We have been so grateful for all the help - family has helped with washing Ellie's hair (can't get her casts wet), holding her, reading stories, supervising Will while he plays (no running allowed), etc. So many friends have brought us meals - we have been eating some super yummy dinners and breakfasts.    I have been so thankful for the meals as it has freed me up to sleep during nap time each day (a must after being up most of the night) & there's no way I could make dinner from scratch right now with the amount of crying Ellie is doing.  I am constantly holding her it seems and she is heavy with 4 casts!  
A huge thank you to so many who have been blessing us and taking care of us right now.
(I've been doing lots of thinking in the middle of the night about how people have served us to free us up to serve our children - more coming on that soon.  Maybe.  If I can find free time and energy to turn on the computer.)

Some funny videos of Ellie shortly after the medicine hit her system the other night at dinner:
Ellie being really loopy:

Ellie and her "crazy drug voice:"
(This is a new voice we have never heard before until she was in the hospital.  It makes us laugh hard.)


This morning, I literally took off my nightgown and put on clean pjs to take Will to school.  I carried Ellie from her crib to the car - she was crying the whole time and hurting.  I gave her meds to her in the car seat.  I put Will's prosthetics on and drove him to school in tired tears.  (My tears. And Ellie's.  Not Will's.)
Glimpses of my silly girl like in the above videos are helping me get through some of these top days.  I miss my happy girl.  I am so hopeful each day (& please, God, please let it be tonight!!) that we are about to turn the corner and have less pain. 
Surely, it will be soon.
In the meantime, I need to get more pjs in the laundry.


4 thoughts:

ywilbur said...

I once saw a little boy in double leg casts and with multiple bruises and mom in cast too! It is quite a shock to see very young like Ellie in casts.

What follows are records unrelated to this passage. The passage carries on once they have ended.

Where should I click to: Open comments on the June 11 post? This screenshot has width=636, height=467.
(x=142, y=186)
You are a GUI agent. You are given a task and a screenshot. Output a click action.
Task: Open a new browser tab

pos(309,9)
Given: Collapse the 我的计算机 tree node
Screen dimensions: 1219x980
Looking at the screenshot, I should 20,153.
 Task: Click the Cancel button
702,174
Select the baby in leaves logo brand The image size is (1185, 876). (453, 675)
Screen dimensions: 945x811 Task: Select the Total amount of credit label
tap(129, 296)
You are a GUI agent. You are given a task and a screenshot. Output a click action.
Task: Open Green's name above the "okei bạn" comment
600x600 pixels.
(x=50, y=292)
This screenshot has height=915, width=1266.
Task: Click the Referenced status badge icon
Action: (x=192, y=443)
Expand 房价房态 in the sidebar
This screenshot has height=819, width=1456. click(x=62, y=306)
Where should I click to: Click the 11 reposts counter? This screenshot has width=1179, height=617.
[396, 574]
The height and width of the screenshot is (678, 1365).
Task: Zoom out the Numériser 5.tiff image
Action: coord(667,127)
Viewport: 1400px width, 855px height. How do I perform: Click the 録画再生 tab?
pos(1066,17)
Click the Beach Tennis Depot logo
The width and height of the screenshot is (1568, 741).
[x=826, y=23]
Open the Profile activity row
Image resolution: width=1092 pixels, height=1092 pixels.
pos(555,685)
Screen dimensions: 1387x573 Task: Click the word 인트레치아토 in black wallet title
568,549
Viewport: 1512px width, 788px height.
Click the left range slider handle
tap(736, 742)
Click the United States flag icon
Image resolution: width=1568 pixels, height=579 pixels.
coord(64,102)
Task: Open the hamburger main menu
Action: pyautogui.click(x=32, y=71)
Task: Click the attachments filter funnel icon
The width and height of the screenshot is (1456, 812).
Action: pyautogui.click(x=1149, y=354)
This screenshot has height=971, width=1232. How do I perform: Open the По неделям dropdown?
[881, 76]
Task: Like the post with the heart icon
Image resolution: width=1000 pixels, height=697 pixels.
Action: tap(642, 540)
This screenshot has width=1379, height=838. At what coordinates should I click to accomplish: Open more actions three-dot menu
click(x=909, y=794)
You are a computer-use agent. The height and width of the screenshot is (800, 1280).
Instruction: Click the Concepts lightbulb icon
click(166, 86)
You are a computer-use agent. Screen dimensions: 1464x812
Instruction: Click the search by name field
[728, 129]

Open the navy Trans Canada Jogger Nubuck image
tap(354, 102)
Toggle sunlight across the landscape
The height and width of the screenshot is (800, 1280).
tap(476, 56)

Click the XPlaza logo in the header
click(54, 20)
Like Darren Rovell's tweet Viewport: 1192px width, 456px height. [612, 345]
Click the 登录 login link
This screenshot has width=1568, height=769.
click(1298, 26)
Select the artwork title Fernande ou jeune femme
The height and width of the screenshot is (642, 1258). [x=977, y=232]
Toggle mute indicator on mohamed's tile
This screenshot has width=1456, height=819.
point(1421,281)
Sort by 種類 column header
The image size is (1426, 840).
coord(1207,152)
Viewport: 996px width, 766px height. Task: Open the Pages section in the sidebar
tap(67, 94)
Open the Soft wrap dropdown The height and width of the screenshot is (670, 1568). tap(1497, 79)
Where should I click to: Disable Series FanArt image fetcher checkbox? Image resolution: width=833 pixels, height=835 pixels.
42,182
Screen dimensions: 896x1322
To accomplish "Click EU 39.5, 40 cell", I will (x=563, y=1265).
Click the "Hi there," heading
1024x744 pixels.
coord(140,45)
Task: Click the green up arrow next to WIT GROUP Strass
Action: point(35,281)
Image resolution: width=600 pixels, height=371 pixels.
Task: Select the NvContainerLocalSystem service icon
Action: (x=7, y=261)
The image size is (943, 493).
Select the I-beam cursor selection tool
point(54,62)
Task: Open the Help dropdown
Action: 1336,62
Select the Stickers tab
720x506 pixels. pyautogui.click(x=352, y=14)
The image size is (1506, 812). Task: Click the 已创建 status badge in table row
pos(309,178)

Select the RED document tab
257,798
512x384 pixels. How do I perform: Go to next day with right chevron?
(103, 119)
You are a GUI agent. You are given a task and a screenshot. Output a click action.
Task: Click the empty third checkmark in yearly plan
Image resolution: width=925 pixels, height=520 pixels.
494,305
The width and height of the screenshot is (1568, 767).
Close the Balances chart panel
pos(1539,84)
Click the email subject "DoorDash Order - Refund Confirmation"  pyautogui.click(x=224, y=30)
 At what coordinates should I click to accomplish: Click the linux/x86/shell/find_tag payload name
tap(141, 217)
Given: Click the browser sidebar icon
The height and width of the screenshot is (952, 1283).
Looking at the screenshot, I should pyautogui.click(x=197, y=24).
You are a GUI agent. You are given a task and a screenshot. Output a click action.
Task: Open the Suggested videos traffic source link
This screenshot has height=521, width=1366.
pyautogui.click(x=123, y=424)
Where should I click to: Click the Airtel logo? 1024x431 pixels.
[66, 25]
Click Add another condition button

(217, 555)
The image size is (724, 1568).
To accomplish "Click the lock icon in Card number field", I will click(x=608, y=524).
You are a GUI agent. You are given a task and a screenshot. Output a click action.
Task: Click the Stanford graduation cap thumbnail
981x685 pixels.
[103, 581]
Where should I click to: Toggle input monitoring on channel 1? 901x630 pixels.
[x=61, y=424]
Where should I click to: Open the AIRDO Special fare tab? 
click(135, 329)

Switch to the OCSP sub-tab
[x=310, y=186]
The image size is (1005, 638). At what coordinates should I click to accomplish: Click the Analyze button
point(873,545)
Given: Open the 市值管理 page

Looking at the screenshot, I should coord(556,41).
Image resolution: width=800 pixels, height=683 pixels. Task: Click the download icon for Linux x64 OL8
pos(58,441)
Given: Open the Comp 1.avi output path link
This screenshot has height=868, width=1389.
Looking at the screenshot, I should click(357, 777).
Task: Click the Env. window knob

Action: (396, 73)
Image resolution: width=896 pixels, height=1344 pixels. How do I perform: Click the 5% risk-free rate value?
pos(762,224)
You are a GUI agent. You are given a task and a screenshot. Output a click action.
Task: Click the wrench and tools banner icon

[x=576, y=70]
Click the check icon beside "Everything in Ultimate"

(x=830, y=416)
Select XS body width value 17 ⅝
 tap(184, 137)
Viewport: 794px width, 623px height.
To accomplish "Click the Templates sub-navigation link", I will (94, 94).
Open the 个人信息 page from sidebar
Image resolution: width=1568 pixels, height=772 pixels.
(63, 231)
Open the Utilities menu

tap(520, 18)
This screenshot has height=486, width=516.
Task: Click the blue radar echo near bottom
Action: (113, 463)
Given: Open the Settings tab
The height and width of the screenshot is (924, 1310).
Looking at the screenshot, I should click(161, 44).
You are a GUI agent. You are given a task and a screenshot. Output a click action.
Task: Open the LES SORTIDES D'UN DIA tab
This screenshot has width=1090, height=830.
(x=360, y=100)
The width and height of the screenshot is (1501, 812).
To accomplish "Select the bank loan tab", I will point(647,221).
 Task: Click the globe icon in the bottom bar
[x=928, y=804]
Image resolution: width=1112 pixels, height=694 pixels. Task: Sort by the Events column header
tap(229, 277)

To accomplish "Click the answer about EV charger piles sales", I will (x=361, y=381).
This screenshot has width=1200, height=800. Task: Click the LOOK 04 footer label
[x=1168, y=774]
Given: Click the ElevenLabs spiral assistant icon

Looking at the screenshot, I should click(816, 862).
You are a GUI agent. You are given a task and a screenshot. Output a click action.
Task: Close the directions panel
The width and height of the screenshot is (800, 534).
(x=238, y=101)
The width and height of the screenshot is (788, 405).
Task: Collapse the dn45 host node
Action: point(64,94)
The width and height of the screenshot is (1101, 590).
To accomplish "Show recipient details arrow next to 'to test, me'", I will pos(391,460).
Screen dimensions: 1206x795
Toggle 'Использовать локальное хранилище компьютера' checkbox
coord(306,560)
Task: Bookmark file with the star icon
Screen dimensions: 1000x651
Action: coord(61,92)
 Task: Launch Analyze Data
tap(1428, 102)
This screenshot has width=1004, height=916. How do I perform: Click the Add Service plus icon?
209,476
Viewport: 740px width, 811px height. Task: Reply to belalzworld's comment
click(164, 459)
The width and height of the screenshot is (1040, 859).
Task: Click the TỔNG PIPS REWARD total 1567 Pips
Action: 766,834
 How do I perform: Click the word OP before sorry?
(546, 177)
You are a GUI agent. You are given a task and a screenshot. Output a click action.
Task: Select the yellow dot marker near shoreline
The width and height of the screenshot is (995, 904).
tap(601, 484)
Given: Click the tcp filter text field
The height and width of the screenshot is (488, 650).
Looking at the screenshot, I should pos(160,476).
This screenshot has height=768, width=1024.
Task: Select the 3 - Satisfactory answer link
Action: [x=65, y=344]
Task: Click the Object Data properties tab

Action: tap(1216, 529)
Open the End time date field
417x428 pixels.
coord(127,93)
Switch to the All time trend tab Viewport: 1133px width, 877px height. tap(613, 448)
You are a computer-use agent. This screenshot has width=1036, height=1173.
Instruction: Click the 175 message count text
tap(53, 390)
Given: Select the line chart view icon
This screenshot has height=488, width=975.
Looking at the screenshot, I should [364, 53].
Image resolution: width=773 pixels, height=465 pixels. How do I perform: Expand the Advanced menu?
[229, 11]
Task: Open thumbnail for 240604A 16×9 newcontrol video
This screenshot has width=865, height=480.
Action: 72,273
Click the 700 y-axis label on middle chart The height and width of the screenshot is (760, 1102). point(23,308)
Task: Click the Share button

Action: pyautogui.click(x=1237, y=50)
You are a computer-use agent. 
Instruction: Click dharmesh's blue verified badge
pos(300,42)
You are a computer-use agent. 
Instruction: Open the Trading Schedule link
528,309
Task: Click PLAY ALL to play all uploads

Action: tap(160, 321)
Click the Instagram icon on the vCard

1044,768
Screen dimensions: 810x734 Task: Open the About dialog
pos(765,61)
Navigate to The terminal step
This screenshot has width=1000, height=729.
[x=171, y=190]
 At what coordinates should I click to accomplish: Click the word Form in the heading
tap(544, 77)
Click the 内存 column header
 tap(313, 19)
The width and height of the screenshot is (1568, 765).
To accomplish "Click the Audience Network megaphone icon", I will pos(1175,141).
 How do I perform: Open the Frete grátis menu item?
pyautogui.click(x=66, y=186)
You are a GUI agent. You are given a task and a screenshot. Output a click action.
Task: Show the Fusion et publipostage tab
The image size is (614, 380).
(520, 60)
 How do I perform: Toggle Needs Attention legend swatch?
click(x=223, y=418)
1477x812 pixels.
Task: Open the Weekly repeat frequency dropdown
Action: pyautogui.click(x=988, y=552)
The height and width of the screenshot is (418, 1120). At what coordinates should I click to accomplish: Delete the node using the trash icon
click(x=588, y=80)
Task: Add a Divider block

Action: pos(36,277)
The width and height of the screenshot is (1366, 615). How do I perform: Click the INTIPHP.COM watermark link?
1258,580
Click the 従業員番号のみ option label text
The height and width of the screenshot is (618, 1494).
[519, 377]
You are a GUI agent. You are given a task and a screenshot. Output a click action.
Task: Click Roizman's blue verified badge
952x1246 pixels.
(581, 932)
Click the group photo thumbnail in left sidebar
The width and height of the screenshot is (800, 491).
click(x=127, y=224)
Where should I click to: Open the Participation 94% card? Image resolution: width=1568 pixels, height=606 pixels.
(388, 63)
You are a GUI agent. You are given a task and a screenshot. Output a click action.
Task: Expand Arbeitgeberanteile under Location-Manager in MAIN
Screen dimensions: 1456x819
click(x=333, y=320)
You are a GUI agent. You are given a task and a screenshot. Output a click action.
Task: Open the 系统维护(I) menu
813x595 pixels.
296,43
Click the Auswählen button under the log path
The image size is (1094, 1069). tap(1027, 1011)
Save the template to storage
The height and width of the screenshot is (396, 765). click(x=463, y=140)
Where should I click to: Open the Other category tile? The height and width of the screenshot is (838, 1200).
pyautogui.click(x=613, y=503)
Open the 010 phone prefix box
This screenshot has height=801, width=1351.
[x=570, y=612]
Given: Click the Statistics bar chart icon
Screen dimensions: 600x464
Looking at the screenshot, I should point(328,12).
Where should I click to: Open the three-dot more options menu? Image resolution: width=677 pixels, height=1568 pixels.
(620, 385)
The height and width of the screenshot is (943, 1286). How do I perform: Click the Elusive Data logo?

This was all before my adoption journey and I didn't comment but got some good staring done in check out line as they were in front of me. Never found out their 'story' but I've often thought it must have been a car accident. I can still see the little boy (under 2 years): it was very disconcerting for sure.

ywilbur said...

OK...I barely got through another few paragraphs and have possible helpful suggestion on sink hair washing. When our bathroom shower went down last year JK LOVED 'showering' in the washer room overflow sink. Mine is large with two halves. He was small enough to sit on over turned bucket and hold head forward over other half to rinse. We had one of those multiple spray hoses so one was shower and very easy to move.

ywilbur said...

OK. Spaceman soap way cooler than laundry room sink showering!

I will pray for Ellie's to be painfree..

The Reeves bunch said...

Praying for you and Ellie to be pain-free. Have you tried alternating Tylenol and Advil? Eli didnt like the medicine either from Scottish Rite, so when we would get home I would give him Tylenol every four hours and then Advil/Motrin every six hours. I would wake up in the middle of the night and give it to, so that I could stay on top of the pain. It is miserable as a Mom to know that your girl is in pain. Something my Dad still to this day says to me is, "This too shall pass..." (easier said than done). Praying for you friend!